1. Flash MicroPython Firmware

# Hold BOOTSEL button on the Pico 2 while plugging in USB
# A drive named RPI-RP2 will appear
# Copy the downloaded .uf2 firmware file to this drive
# The Pico will reboot automatically

2. Wire the Hardware

Follow the wiring diagram above. Quick reference:

GP0 → SDA     GP1 → SCL     3V3 → VCC     GND → GND
GP2 → LEFT    GP3 → MIDDLE  GP4 → RIGHT   (each button to GND)

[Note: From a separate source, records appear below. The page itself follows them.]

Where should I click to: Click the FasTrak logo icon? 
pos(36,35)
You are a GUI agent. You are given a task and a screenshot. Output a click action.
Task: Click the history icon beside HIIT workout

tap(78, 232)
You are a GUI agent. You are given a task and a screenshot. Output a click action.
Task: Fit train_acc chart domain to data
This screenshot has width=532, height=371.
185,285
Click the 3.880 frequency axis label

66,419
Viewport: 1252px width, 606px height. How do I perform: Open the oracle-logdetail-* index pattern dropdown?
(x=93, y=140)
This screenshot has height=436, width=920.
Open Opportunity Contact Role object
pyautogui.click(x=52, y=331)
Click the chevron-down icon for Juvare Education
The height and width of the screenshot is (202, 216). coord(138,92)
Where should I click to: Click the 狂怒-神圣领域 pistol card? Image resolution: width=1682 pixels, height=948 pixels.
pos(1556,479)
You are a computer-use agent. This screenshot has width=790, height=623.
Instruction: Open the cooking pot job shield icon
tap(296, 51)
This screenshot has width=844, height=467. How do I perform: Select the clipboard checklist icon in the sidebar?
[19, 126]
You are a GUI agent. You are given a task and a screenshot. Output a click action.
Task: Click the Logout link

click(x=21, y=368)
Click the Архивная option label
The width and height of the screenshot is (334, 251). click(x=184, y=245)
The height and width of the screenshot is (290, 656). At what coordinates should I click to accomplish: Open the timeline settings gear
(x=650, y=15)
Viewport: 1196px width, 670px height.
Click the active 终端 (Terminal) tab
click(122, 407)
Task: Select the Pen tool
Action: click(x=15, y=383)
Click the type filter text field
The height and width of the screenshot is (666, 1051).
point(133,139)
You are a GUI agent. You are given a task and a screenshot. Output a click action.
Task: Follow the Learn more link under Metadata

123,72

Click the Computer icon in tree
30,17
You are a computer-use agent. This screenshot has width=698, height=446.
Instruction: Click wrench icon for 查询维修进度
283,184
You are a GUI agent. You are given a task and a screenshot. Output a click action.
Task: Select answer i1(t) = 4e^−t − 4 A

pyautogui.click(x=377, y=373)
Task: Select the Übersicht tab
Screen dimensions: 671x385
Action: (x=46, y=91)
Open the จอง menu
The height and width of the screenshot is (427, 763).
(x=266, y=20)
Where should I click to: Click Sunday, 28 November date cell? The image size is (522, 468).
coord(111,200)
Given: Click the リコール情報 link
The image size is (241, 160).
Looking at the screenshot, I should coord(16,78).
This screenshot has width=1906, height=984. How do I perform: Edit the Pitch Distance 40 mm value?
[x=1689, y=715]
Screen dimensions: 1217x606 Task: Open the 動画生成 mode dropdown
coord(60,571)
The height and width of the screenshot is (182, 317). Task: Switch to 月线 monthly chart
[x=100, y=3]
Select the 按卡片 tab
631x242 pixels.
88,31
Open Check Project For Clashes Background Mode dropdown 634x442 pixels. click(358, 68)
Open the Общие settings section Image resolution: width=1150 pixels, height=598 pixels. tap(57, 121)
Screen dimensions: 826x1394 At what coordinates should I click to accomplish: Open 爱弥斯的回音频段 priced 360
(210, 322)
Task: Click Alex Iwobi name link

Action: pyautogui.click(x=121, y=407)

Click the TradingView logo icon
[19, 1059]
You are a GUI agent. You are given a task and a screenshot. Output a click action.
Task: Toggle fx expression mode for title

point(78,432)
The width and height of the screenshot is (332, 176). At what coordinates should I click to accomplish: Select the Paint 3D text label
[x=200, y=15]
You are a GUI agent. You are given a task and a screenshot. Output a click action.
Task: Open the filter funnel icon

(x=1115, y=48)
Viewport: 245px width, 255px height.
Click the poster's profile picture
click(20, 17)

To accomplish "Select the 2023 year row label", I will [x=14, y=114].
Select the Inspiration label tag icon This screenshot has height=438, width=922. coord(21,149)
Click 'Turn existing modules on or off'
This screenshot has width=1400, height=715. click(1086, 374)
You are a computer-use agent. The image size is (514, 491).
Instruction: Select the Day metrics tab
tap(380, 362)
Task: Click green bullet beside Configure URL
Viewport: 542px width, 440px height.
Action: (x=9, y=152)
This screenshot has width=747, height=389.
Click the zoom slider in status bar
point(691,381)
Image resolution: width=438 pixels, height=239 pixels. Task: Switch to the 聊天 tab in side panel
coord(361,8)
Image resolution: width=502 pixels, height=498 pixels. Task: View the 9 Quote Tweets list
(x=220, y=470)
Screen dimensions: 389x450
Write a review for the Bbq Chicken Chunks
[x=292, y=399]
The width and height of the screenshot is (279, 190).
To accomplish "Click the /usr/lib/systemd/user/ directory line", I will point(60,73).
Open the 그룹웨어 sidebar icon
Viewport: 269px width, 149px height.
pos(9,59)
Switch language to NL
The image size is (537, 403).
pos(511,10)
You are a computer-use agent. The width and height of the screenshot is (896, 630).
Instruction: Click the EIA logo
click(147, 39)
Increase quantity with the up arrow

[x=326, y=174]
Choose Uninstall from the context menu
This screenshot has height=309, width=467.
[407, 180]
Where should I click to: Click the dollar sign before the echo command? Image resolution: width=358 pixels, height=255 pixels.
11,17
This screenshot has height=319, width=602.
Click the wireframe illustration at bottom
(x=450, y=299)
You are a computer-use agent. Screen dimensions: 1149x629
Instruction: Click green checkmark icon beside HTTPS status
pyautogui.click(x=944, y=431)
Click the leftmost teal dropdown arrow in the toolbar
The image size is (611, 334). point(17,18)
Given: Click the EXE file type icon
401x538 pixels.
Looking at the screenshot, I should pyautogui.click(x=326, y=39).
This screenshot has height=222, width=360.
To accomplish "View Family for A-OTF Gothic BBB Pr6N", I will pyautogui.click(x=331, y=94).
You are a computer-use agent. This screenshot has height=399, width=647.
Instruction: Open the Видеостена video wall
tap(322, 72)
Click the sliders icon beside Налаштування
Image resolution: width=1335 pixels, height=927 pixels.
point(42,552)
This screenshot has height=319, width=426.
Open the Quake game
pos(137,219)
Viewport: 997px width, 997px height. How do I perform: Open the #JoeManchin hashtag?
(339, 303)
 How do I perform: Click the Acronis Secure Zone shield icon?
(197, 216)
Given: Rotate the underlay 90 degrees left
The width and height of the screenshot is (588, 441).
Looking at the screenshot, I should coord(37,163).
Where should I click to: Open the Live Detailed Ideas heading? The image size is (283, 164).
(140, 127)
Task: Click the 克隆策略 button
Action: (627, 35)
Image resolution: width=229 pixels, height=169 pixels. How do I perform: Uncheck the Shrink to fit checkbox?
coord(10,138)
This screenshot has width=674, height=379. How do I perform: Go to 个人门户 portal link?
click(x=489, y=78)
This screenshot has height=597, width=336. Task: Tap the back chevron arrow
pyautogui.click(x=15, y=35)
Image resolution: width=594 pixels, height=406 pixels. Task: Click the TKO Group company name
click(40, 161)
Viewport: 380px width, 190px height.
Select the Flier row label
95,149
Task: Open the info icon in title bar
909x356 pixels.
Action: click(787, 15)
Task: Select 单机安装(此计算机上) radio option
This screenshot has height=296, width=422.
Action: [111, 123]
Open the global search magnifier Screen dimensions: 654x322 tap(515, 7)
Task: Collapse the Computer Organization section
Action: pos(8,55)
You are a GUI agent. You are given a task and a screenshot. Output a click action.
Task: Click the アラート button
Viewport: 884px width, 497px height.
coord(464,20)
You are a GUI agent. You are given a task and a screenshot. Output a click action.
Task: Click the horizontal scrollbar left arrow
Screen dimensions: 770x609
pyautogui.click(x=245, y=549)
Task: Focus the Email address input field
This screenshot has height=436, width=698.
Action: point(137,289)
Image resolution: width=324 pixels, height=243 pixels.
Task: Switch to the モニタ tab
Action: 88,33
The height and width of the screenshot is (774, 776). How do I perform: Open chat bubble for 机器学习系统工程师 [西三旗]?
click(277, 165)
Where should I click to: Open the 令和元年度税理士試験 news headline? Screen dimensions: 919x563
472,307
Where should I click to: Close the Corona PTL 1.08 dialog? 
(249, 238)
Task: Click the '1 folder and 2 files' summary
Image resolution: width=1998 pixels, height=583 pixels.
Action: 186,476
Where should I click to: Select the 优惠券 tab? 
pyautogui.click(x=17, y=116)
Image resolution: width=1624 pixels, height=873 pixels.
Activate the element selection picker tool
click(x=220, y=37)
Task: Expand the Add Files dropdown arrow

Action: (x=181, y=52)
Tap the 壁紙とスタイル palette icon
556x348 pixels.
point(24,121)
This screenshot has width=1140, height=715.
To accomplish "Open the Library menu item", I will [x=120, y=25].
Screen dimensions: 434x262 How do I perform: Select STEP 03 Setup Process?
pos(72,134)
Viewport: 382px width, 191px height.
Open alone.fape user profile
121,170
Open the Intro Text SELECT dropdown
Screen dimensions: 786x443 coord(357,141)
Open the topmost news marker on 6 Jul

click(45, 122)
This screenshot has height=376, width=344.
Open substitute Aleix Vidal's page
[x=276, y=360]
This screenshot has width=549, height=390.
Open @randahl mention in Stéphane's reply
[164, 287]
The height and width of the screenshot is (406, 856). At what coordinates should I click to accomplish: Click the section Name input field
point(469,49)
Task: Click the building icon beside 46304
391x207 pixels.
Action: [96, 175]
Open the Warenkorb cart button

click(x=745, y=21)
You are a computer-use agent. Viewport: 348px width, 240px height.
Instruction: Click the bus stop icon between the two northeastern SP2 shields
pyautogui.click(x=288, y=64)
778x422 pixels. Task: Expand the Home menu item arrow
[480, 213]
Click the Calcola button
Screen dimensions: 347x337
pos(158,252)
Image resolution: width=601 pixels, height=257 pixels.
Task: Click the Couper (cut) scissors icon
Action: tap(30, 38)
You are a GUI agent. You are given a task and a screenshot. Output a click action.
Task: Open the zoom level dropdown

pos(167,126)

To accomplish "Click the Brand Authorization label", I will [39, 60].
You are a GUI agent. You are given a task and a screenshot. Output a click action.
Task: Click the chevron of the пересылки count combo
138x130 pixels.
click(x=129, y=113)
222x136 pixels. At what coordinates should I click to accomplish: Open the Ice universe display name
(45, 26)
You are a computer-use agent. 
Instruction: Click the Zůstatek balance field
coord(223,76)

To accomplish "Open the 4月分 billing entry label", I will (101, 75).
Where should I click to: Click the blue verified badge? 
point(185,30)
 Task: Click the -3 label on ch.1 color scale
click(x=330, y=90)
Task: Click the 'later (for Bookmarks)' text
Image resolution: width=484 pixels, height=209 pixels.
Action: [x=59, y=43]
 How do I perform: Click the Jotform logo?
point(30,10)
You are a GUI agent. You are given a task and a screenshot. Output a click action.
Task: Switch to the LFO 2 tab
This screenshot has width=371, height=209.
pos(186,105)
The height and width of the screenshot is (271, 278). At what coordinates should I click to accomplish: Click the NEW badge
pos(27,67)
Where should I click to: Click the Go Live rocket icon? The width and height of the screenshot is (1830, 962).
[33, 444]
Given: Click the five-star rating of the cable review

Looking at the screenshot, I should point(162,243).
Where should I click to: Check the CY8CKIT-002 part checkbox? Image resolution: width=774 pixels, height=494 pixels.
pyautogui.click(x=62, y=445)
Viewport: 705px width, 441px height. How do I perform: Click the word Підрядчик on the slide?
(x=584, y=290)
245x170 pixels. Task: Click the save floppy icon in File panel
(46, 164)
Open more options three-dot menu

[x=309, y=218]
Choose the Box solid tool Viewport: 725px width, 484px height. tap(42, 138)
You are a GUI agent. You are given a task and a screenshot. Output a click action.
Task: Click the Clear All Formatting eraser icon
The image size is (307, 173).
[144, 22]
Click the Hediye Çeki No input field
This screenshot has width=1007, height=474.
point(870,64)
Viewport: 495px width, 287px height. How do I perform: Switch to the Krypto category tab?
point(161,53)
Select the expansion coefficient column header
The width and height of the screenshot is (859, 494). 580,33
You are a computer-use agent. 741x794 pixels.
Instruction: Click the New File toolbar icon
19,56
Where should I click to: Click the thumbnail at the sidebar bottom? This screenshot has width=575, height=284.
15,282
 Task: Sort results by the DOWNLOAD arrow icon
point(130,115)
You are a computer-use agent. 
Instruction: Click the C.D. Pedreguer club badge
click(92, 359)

3. Upload Files to the Pico

Using Thonny IDE (easiest method):

  1. Open Thonny → Select interpreter: MicroPython (Raspberry Pi Pico)
  2. Create the directory structure on the device:
    /lib/sh1106.py
    /game/__init__.py
    /game/engine.py
    /game/input.py
    /game/pieces.py
    /game/renderer.py
    /ui/__init__.py
    /ui/menu.py
    /ui/screens.py
    
  3. Upload all .py files preserving the directory structure
  4. Upload boot.py, main.py, config.py, and display.py to the root /

Using mpremote (command line):

# Install mpremote
pip install mpremote

# Create directories
mpremote mkdir :lib
mpremote mkdir :game
mpremote mkdir :ui

# Upload all files
mpremote cp lib/sh1106.py :lib/sh1106.py
mpremote cp game/__init__.py :game/__init__.py
mpremote cp game/engine.py :game/engine.py
mpremote cp game/input.py :game/input.py
mpremote cp game/pieces.py :game/pieces.py
mpremote cp game/renderer.py :game/renderer.py
mpremote cp ui/__init__.py :ui/__init__.py
mpremote cp ui/menu.py :ui/menu.py
mpremote cp ui/screens.py :ui/screens.py
mpremote cp boot.py :boot.py
mpremote cp main.py :main.py
mpremote cp config.py :config.py
mpremote cp display.py :display.py

4. Power Cycle

Disconnect and reconnect USB (or use an external power source). The game starts automatically:

boot.pymain.py → Splash Screen → Main Menu


Troubleshooting

Problem Likely Cause Solution
No display output VCC/GND reversed Check wiring polarity
Image is sideways Display not rotated Mount the OLED physically at 90° CW
I2C scan returns empty SDA/SCL swapped Verify GP0↔SDA and GP1↔SCL
Button not responding Missing GND connection Check button GND leg
Combos not registering Timing mismatch Press both buttons simultaneously
main.py won't start Import error Run manually via REPL to see traceback
Can't connect to Pico main.py in loop Hold BOOTSEL while plugging in USB
ModuleNotFoundError: sh1106 Driver not uploaded Copy sh1106.py to /lib/ on the device

Configuration

All hardware and game parameters are defined in config.py. Key values:

Parameter Default Description
I2C_FREQ 400,000 I2C bus speed (Hz)
BOARD_COLS × BOARD_ROWS 10 × 20 Standard Tetris board
BLOCK_SIZE 4 Pixels per block
LONG_PRESS_MS 500 Hold duration for pause (ms)
COMBO_WINDOW_MS 80 Simultaneous press tolerance (ms)
BASTET_WEIGHTS [80, 12, 6, 2] AI piece selection distribution (%)

License

This project is licensed under the GNU General Public License v3.0 — see the LICENSE file for details.

The SH1106 display driver (lib/sh1106.py) is licensed under MIT by robert-hh.